Rowan ventured further than she ever had before, crossing the ridge that marked the boundary of her known world. At the edge of a forgotten county road, she found a two-story farmhouse, its white paint peeling like dead skin. The silence around it was heavy, expectant.

She moved through the house like a shadow, her bow gripped tight. She was looking for salt, batteries, maybe a heavy coat—anything to justify the trek. But as she reached the kitchen, the air changed. The smell of woodsmoke was fresh. A discarded can of beans sat on the counter, the metal still bright and unrusted.

Human activity.

Panic flared in her chest—the old, cold prickle of the hospital bed. Her first instinct was to run, to vanish back into the trees before the "story" caught up to her. She didn't want allies. Allies were just people who eventually turned into monsters.

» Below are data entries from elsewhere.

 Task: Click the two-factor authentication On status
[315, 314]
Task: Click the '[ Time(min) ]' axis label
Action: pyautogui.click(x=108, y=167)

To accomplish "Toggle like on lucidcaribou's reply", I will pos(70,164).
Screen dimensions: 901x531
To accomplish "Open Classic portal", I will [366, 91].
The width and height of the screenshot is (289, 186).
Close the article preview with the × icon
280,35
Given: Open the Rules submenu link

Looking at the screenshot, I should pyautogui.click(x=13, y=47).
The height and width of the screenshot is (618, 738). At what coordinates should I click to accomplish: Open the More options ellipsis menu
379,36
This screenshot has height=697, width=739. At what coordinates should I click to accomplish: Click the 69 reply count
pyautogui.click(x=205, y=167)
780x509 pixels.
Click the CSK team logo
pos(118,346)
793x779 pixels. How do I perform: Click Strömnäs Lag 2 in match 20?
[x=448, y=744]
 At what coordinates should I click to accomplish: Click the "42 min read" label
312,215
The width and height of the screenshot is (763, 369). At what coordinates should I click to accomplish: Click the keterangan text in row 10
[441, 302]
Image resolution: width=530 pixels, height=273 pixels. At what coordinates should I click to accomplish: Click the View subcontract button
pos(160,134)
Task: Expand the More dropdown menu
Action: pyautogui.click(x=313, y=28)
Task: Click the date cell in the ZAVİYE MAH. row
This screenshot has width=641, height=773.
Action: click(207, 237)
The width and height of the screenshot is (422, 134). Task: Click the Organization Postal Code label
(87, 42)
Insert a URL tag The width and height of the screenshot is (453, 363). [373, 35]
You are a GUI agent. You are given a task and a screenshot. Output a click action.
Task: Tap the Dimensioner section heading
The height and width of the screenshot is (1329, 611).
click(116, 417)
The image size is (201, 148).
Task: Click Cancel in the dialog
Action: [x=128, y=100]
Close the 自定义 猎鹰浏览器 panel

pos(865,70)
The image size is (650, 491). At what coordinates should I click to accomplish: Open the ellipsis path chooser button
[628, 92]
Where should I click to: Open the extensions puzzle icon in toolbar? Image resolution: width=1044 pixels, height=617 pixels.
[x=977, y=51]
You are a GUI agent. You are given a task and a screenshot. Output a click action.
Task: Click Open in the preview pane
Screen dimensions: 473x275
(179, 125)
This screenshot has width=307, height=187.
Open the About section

She turned to slip out trough the door, her steps ghost-quiet on the linoleum. She reached the door and stepped out into the damp afternoon air, only to freeze.

"Well, look at what the rain washed out," a gravelly voice rasped from the shadows of the porch.

Rowan whirled, reaching for an arrow, but the sharp snick of a hammer cocking on a revolver stopped her cold. Three men stepped out from the corners of the house. They weren't soldiers, and they weren't the heroes from the show. They were rough, their clothes caked in filth and their eyes bright with a hungry, predatory light.

The Apex Feed in her vision began to pulse a frantic, neon red.

[HIGH-STAKES ENCOUNTER DETECTED]

Current Viewers:12,400 (Trending!)

Chat 402: "Finally! Kill or be killed! Don't let them take the bow!"

Rowan didn't look at the screen. She looked at the man in front of her, the one with the gun pointed at her heart. The woods were silent now, the rain gone, leaving her alone in the dirt with the very thing she had tried so hard to outrun.